Hi @ahkole , there is nothing intrinsically dangerous about your approach. It is also not likely to break due to changes internal to aiida-core in the future. This is because you are really just adding a wrapper around the calcfunction decorator and using the extras of the CalcFunctionNode to loosely add a SinglefileData node.

The main downsides are as you already mentioned that since the “link” with the env data node is just through extras, it is not automatically discovered when exporting and this is a manual step you have to perform. Also, as mentioned before, the link being just the UUID in the extras can be fragile as that extra can be changed or lost.

Finally, I am not a 100% sure how this approach would work when users call a calcfunction through the run or run_get_node attributes, i.e.:

@store_env
@calcfunction
def testfunc(x: int, y: int):
    return {'sum': x+y, 'diff': x-y}

results, node = testfunc.run_get_node(1, 2)

In this case, the return value would be a tuple of the result and the CalcFunctionNode, but I am not sure how this works with your store_env decorator. Something you may want to test.

Hi @sphuber, thanks for taking a look at my trial implementation.

The main downsides are as you already mentioned that since the “link” with the env data node is just through extras, it is not automatically discovered when exporting and this is a manual step you have to perform. Also, as mentioned before, the link being just the UUID in the extras can be fragile as that extra can be changed or lost.

Yes, I think the only way to make this information robustly and immutably attached to the CalcFunctionNode would be to store it in the repository of the node itself before it gets stored in the database. But as you mentioned before this probably requires a change to aiida-core itself and is not something I can write a utility wrapper for myself.

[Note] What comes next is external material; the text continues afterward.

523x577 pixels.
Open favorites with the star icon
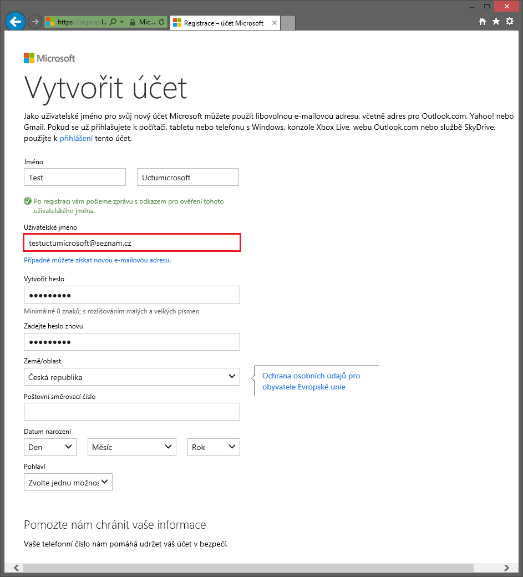pyautogui.click(x=495, y=21)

Finally, I am not a 100% sure how this approach would work when users call a calcfunction through the run or run_get_node attributes, i.e.:

Interesting point. I have to admit I did not properly realize that after decorating a function with @calcfunction it is no longer a “regular” Python function but an instance of ProcessFunctionType instead. I wasn’t even aware that you could call it using these run and run_get_node attributes :sweat_smile:. This does give me the idea to use run_get_node inside my decorator to more cleanly get access to the instance of the CalcFunctionNode after calling the function. If I understand decorators correctly I think that after using my @store_env decorator the function has been returned to a “regular” Python function again so I don’t think it would even be possible to still use those attributes (but I will test). So I guess my approach might have been too simple and will lead to a loss of functionality since you no longer have a ProcessFunctionType instance. Nevertheless, for most of my use cases it is probably sufficient to only be able to use it as a regular Python function. In any case, I will have a look to see if I can improve the decorator.

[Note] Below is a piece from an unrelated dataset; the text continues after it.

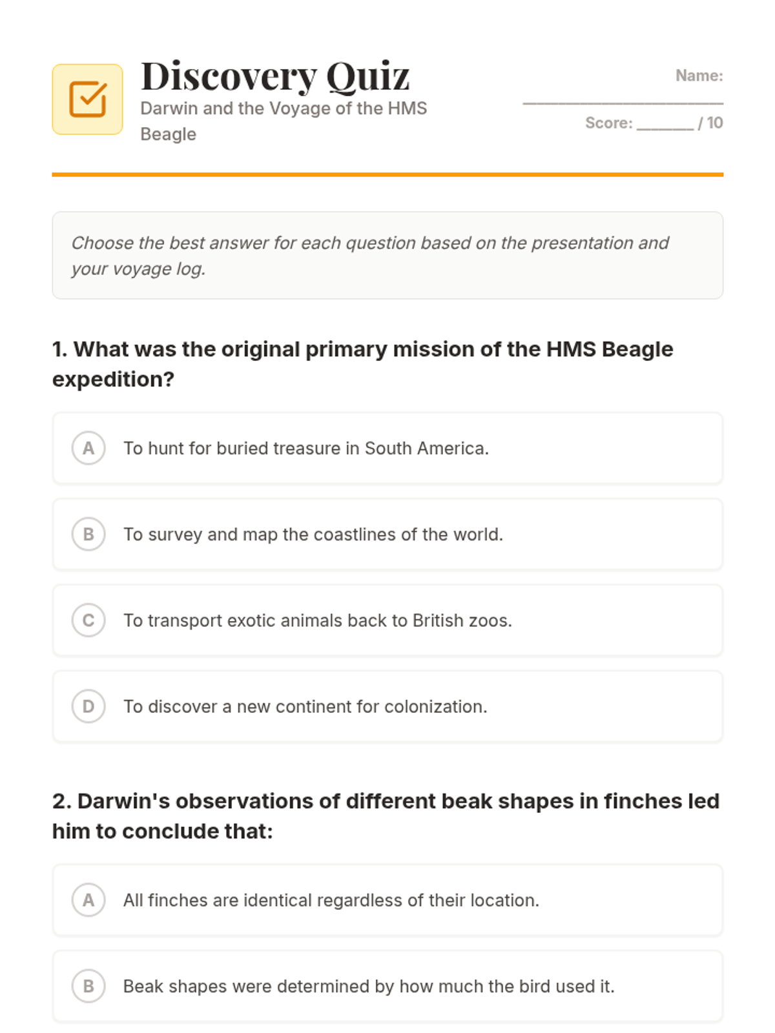
Task: Pick circle D for new continent answer
Action: coord(88,706)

FYI, I just tested and if I try testfunc.run_get_node(1, 2) as expected I get the error, 'function' object has no attribute 'run_get_node'.

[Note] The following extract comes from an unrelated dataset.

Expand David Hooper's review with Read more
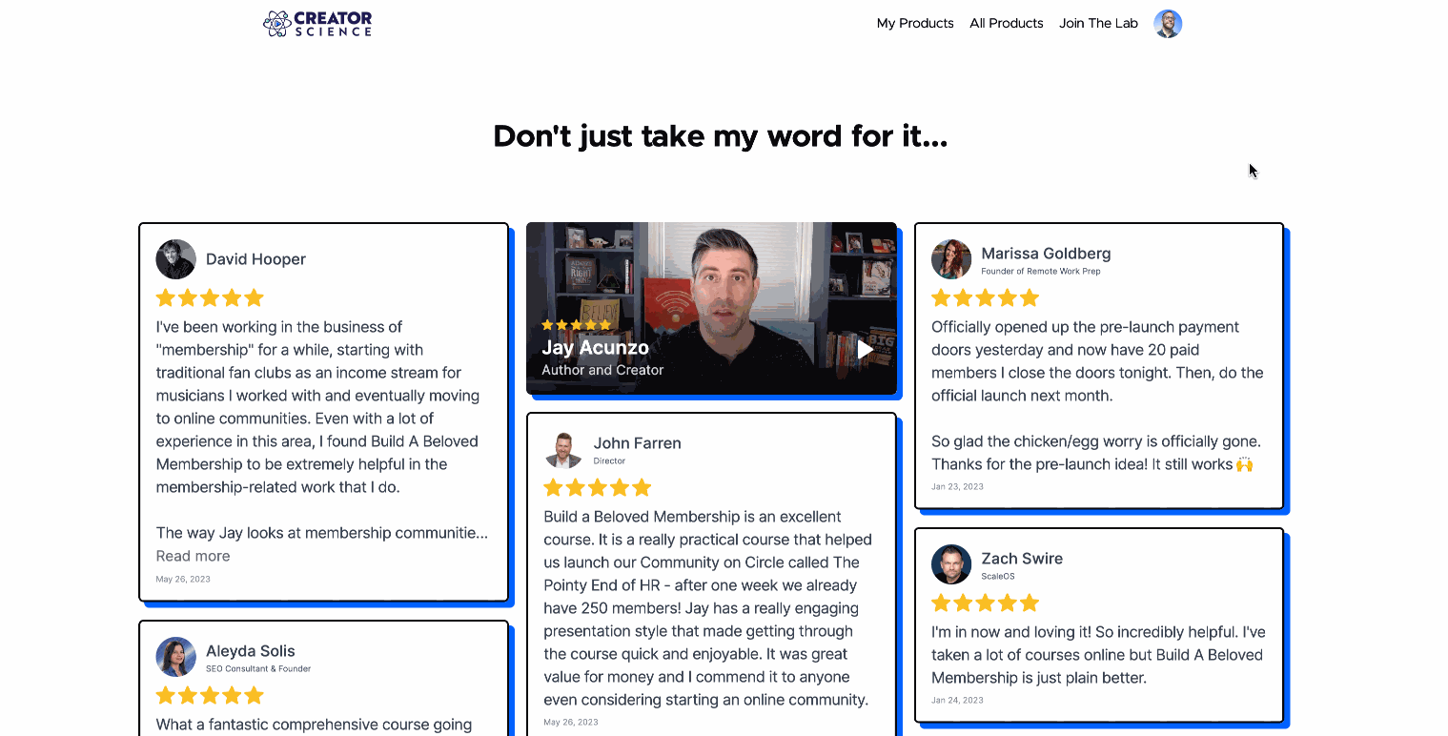The width and height of the screenshot is (1448, 736). [193, 556]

Yes, I think you would have to manually “readd” those additional attributes that we add to the ProcessFunctionType to the wrapped function that your decorator returns.

Small update. I changed my approach a little bit. Instead of decorating the calcfunction returned by @calcfunction I now instead first decorate the regular Python function to add an additional output port with the dump of the Python environment and pass that to the @calcfunction decorator. The new approach looks like this,

from aiida.plugins import DataFactory
from importlib import metadata
import io
from functools import wraps


def store_env(calcfunc):
    @wraps(calcfunc)  # Assign calcfunc attributes to wrapper for use in calcfunction decorator
    def wrapper(*args, **kwargs):
        # Call calcfunction
        res = calcfunc(*args, **kwargs)

        # Get info about Python environment and dump to file
        installed_packages = metadata.distributions()
        installed_packages_list = '\n'.join(sorted(
            ["%s==%s" % (i.name, i.version) for i in installed_packages],
            key=str.casefold,
        ))
        FolderData = DataFactory('core.folder')
        fd = FolderData()
        fd.put_object_from_filelike(
            io.BytesIO(installed_packages_list.encode('utf-8')),
            path='requirements.txt'
            )

        # Add env dump as additional output
        if isinstance(res, dict):
            res['python.env_dump'] = fd
        else:
            new_res = {'result': res, 'python.env_dump': fd}
            res = new_res
        return res

    return wrapper

To get it to work properly it was essential to use wraps from functools to make sure the wrapper that is returned by @store_env looks like the wrapped function to @calcfunction. My initial tests show that all functionality of the calcfunctions still works (i.e. type validation, automatic input serialization, docstring parsing and variadic arguments) as in the following examples,

from aiida.engine import calcfunction
from .utils import store_env
from aiida.plugins import DataFactory


@calcfunction
@store_env
def testfunc(x: int, y: int):
    """Add and subtract two integers.

    :param x: Left hand operand.
    :param y: Right hand operand.
    """
    return {'sum': x+y, 'diff': x-y}


@calcfunction
@store_env
def testfunc2(x: str):
    return DataFactory('core.str')(f'Hello, {x.value}!')


@calcfunction
@store_env
def testfunc3(*args, **kwargs):
    """Sums all the input.
    """
    res = sum(args)
    for k, v in kwargs.items():
        res += v
    return res

An added benefit of the new approach is that now the dump is stored in the node repository and is therefore immutable and automatically exported with the CalcFunctionNode. I also think this new approach might work with @task.calcfunction from aiida-workgraph, but I have not yet tested that. It’s still not perfect of course because it adds the dump as an output, even though it is not really an output, but it might be the best I can do without modifying aiida-core.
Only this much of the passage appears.